God never twists justice; he never fails to do what is right. (Job 8:3 )

6 comments:

Anonymous said...

You're absolutely right about the Christmas fiasco.

The potential appeal is irrelevant. By any normal, sensible standard he is guilty. This was the verdict of a Royal Court jury. There can be no excuse for not discontinuing his salary. The man is a disgrace to his profession. He is a convicted crook. There can be no possibility of him ever resuming his role of Magistrate.

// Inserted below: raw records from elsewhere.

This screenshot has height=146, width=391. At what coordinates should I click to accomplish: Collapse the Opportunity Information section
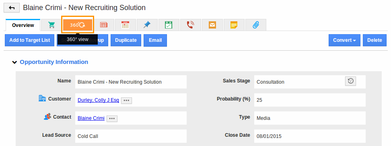pos(15,62)
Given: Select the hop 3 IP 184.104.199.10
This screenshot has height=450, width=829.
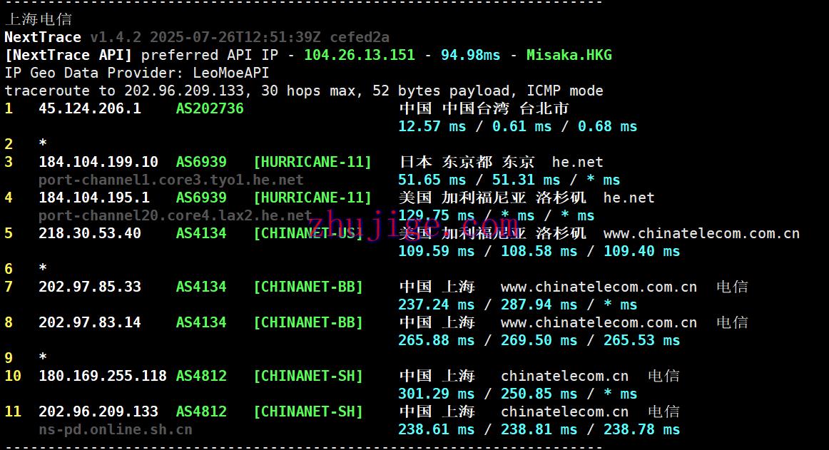Looking at the screenshot, I should point(98,162).
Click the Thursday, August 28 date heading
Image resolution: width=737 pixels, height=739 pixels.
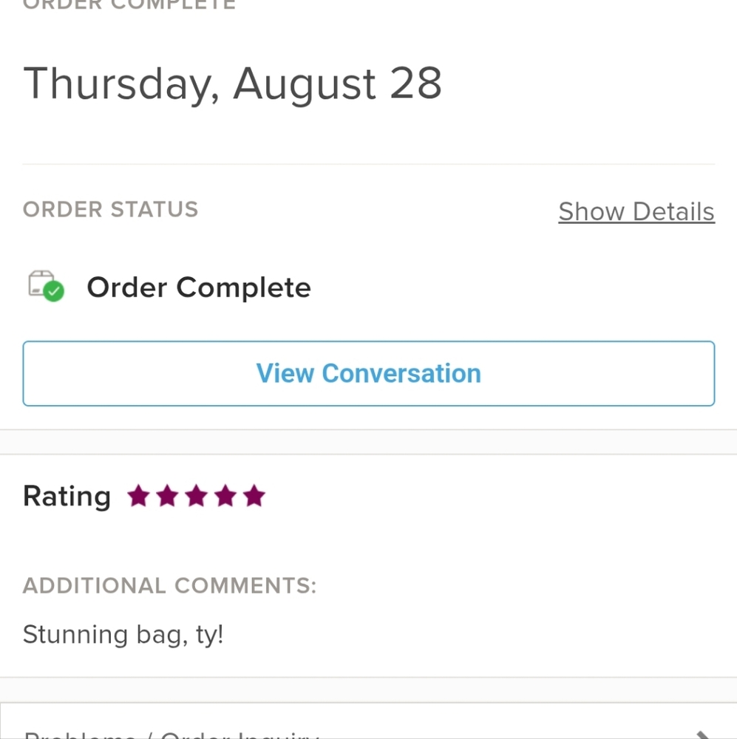pos(232,84)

For goodness sake, will the powers that be for once take a bold and correct decision? Dismiss him and stop paying him! Anything else is morally repugnant - and weak!!!

Anonymous said...


Ian Le Marquand as home affairs Minister should indeed come out into the open and explain how someone who is unable to undertake his work in a professional manner ( being found guilty and jailed ) is still be remunerated by the department he is in charge of.

The fact that they obviously know each other as once being magistrates should make it glaringly obvious what the conspirators will start thinking and of course they may well be correct if the silence continues.

Anonymous said...

Morally repugnant and weak. Welcome to the world of Jersey politics. Run by the wealthy for the wealthy.

Anonymous said...

The longer that Mr Christmas keeps getting paid, the larger the hole in your theory of ordinary and extraordinary justice gets, TTP.

TonyTheProf said...

On the contrary, it reinforces it. My theory of ordinary and extraordinary justice says that where the State and Senior States employees are involved in the dispute, there are problems, when there is no need to consider the position of the States (the reflex-self-defense posturing), justice flows through quite well.

So the Jersey Care Leavers are facing problems because they have a legitimate grievance in which the State is involved.

TonyTheProf said...

Senator Ian Le Marquand, a local politician, called for a review in public office system in the wake of the sentencing.

He said he wanted it to be made possible for a magistrate to be asked to leave their role due to loss of public confidence.

Currently a magistrate can only be dismissed by order of the Queen, and after a disciplinary investigation by a UK judge.